TERROR FROM ABOVE ... Zeppelin raids. (Photo: Kevin Blair)
TERROR FROM ABOVE ... Zeppelin raids. (Photo: Kevin Blair)

A CENTURY ago this spring, the civilian population of the UK was finding the war brought not just to its doorstep, but directly overhead.

The cause of this terror? The Zeppelin.

Not only were the air-pirates unsuccessful in killing any women and children but the amount of material damage they did was comparatively trifling. The military value of the raid was nil.

Newspaper report

To mark Local History Month, which commenced today, I’ve been interested to see that libraries in South Tyneside will be hosting coffee mornings and displays, through to the end of May, which look at the Zeppelin raids that took place over this area in 1915.
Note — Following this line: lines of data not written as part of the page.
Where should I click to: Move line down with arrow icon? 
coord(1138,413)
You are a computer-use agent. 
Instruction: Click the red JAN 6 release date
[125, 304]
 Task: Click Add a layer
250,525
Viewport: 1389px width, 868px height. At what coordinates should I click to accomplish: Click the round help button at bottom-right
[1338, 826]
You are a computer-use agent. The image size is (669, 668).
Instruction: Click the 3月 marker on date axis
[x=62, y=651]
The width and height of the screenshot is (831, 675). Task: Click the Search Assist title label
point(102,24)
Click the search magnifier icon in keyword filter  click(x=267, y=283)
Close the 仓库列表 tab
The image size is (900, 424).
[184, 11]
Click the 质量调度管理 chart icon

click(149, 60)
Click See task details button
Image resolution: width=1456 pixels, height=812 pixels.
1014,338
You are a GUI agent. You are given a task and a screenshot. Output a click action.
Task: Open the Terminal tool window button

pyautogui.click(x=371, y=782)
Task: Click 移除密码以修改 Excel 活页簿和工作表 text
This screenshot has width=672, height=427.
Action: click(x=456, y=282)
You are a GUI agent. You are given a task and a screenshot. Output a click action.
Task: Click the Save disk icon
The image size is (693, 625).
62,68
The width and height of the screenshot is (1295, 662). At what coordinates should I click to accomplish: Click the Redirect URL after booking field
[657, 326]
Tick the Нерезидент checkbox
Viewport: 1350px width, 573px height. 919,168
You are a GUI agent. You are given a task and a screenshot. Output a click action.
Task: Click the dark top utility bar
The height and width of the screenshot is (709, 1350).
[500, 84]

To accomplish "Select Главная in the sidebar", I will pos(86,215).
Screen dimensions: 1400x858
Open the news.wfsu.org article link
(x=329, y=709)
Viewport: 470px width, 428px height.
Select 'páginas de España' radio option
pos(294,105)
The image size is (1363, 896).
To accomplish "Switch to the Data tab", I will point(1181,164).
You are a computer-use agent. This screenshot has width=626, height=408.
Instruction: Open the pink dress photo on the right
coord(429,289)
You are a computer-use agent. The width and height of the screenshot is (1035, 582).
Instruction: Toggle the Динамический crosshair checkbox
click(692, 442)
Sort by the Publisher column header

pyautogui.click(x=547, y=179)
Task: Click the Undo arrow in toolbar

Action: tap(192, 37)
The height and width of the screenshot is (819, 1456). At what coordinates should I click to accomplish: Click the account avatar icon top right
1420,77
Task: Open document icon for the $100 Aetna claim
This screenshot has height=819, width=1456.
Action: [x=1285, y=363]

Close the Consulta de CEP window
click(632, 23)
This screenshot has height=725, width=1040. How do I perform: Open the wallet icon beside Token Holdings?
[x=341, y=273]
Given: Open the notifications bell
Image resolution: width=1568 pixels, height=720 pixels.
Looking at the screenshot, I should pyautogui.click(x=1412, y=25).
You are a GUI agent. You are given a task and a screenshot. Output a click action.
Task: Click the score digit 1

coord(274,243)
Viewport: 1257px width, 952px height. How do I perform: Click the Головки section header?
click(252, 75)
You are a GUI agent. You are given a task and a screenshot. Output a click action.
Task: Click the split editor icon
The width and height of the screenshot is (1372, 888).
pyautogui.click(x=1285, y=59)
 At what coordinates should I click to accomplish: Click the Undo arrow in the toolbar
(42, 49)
Two next week are at Cleadon Park Library in Shields on Wednesday, and East Boldon Library on Friday, both from 10am to noon.

There will also be an opportunity to research your First World War relatives.

The Zeppelins, it’s worth pointing out, were met with bravado, even disparagement – at least in the Press – when they first began to menace coastal areas.

There is a report from April 1915, of what was still only the second raid on the country, which targeted the North East.

Zeppelin Z9 crossed the coast at Blyth and was later seen departing back across the sea by folk here at Shields.

One commentator wrote that the raid “has proved even more futile than the first”.

“Not only were the air-pirates unsuccessful in killing any women and children but the amount of material damage they did was comparatively trifling. The military value of the raid was nil.”

The Zeppelin had dropped bombs, mainly incendiaries.

Wallsend was among the places hit but the damage was minimal.

In fact the Zeppelins were scorned as little more than ‘monster gas bags’, although it’s interesting that people were chided for going out into the streets to look at them, rather than taking to their cellars as they had been advised.

Needless to say, there would come a tragic awakening when subsequent Zeppelin raids proved lethal, not least the one on Jarrow on June 15, 1915, when Palmer’s shipyard took a hammering from what was described on this card as the “midnight assassin” and 16 people lost their lives.

Other venues for the Zeppelin coffee mornings include Whitburn and Jarrow Libraries.